I knew Stuart was going to get rather drunk when he called asking me to meet him at the pub near his work that sells jugs (pitchers) of Carling for seven quid. I didn’t go because I had a client meeting out in Warrington in the morning and drinking did not seem like the smartest thing I could do.

(The train ride up to Warrington was nice. Lots of rolling green hills dotted with sheep and spotted cows. Warrington however may be one of the most depressing places I have ever been to in my entire life. Then again, I haven’t been to Slough. Or Swindon.)

When he came home, yes dear reader, he was off his tits. “Thomas! I have had all sorts of cocktails.
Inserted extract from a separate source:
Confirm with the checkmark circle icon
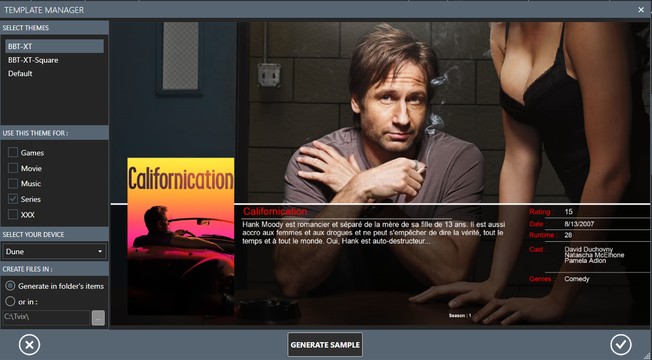click(621, 345)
I am a regular walking Fleetwood Mac!” (I must admit, I immediately turned and wrote that phrase down because it may be one of the funniest things he has said ever.)

I went to bed and I could hear him putting around downstairs, washing his face, brushing his teeth. It seemed to take ages. I feel asleep.

Finally, he burst into the bedroom. “Thomas! I’ve done a bad, bad thing.”

“What?”

“How do you feel about sculpture?”

“How do I? What?”

“Sculpture. What are your feelings about it?”

“I was sleeping.”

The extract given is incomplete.